# Written request 1:
Check each statement against the brokerage commissions text below, answering yes or no and quoting the text's deciding words exactly. (a) The Board of Directors must review such underwriting purchases at least quarterly. (b) Rule 10b-1 under the 1940 Act defines the term "regular broker or dealer." (c) The Mid Cap Value Fund experienced increased market volatility in fiscal year 2020.

* BEGIN Text provided *

Pursuant to a plan adopted by Heartland’s Board of Directors under, and subject to the provisions of Rule 10f-3 under the 1940 Act, the Funds may purchase securities during the existence of an underwriting or selling syndicate, when a principal underwriter is an affiliate of the Funds. The plan and Rule 10f-3 limit the securities that may be so purchased, the time and manner of purchase, the underwriting discounts and amount of purchase, and require a review by the Board of Directors of any such transactions at least quarterly.

 

During the last three fiscal years, the aggregate commissions on portfolio transactions paid by the Funds were as follows:

 

    Year ended December 31,  
    2022     2021     2020*
Mid Cap Value Fund   $342,815     $404,017     $149,704  
Value Plus Fund   $789,700     $729,725     $997,215  
Value Fund   $1,643,386     $1,991,752     $2,153,397  

 

* For the fiscal year ended December 31, 2020, any material differences in the amount of brokerage commissions paid can be attributed to: (i) increased trading of the Funds, (ii) increased market volatility experienced by the Value Plus Fund and Value Fund, and (iii) portfolio transactions undertaken to align the securities portfolios of funds reorganized into the Mid Cap Value Fund.

 

The table below shows information on brokerage commissions paid by the Funds to brokers or dealers who supplied research services to Heartland Advisors during the fiscal year ended December 31, 2022:

 

Fund   Amount of Commissions Paid to
Brokers or Dealers Who
Supplied Research Services to
Heartland Advisors
    Total Dollar Amount Involved
in Such Transactions (000s)
 
Mid Cap Value Fund   $326,149     $425,100,377  
Value Plus Fund   $749,571     $393,275,598  
Value Fund   $1,557,308     $589,479,458  

 

The following table sets forth the value of the securities owned by the Funds that were issued by a “regular broker or dealer” of the Funds (as that term is defined by Rule 10b-1 under the 1940 Act), or the parent company of such regular broker or dealer, as of December 31, 2022.

* END Text provided *
* BEGIN Listed entries *

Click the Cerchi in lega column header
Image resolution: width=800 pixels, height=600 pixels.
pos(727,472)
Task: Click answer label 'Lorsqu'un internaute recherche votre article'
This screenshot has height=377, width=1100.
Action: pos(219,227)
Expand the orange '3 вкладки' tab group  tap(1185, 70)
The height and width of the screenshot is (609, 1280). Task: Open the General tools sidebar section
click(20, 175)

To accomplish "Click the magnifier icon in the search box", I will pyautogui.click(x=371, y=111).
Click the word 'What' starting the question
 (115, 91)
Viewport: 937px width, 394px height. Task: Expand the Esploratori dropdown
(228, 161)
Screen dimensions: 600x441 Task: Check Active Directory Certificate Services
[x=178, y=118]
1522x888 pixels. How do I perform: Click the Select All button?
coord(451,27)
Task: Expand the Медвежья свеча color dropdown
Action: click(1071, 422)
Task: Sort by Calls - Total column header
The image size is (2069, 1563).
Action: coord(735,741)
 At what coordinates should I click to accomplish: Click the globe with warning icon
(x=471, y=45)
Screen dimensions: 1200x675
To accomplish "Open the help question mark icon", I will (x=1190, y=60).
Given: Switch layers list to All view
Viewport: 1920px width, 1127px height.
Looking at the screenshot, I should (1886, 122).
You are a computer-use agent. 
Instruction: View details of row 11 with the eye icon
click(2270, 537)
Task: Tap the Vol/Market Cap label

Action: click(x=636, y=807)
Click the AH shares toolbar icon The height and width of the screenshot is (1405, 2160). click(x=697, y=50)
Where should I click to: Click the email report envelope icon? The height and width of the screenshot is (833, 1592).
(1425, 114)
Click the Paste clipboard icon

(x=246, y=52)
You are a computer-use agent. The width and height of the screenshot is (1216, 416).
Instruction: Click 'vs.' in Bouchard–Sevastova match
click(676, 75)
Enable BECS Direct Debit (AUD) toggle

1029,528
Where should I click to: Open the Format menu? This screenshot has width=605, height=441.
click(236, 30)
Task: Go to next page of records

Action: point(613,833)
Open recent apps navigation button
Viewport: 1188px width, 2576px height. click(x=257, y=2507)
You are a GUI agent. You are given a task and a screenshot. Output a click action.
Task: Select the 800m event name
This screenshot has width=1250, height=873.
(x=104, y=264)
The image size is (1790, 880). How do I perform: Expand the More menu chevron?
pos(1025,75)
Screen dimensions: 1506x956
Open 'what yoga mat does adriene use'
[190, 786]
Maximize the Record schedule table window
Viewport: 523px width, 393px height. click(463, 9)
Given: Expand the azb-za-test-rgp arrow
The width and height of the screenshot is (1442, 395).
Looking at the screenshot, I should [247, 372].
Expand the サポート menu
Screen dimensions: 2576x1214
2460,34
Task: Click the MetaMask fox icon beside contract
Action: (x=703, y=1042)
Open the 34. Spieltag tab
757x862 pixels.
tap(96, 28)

* END Listed entries *

# Written request 2:
Edit the entries between the lines holding "Expand the orange" and "Action: click(x=636, y=807)", inclusive, by replacing "icon" with "button". Return only those lines, leaving all else unchanged.

# Answer 1:
(a) Yes: "require a review by the Board of Directors of any such transactions at least quarterly"
(b) Yes: "as that term is defined by Rule 10b-1 under the 1940 Act"
(c) No: "(ii) increased market volatility experienced by the Value Plus Fund and Value Fund"

# Answer 2:
Expand the orange '3 вкладки' tab group  tap(1185, 70)
The height and width of the screenshot is (609, 1280). Task: Open the General tools sidebar section
click(20, 175)

To accomplish "Click the magnifier button in the search box", I will pyautogui.click(x=371, y=111).
Click the word 'What' starting the question
 (115, 91)
Viewport: 937px width, 394px height. Task: Expand the Esploratori dropdown
(228, 161)
Screen dimensions: 600x441 Task: Check Active Directory Certificate Services
[x=178, y=118]
1522x888 pixels. How do I perform: Click the Select All button?
coord(451,27)
Task: Expand the Медвежья свеча color dropdown
Action: click(1071, 422)
Task: Sort by Calls - Total column header
The image size is (2069, 1563).
Action: coord(735,741)
 At what coordinates should I click to accomplish: Click the globe with warning button
(x=471, y=45)
Screen dimensions: 1200x675
To accomplish "Open the help question mark button", I will (x=1190, y=60).
Given: Switch layers list to All view
Viewport: 1920px width, 1127px height.
Looking at the screenshot, I should (1886, 122).
You are a computer-use agent. 
Instruction: View details of row 11 with the eye button
click(2270, 537)
Task: Tap the Vol/Market Cap label

Action: click(x=636, y=807)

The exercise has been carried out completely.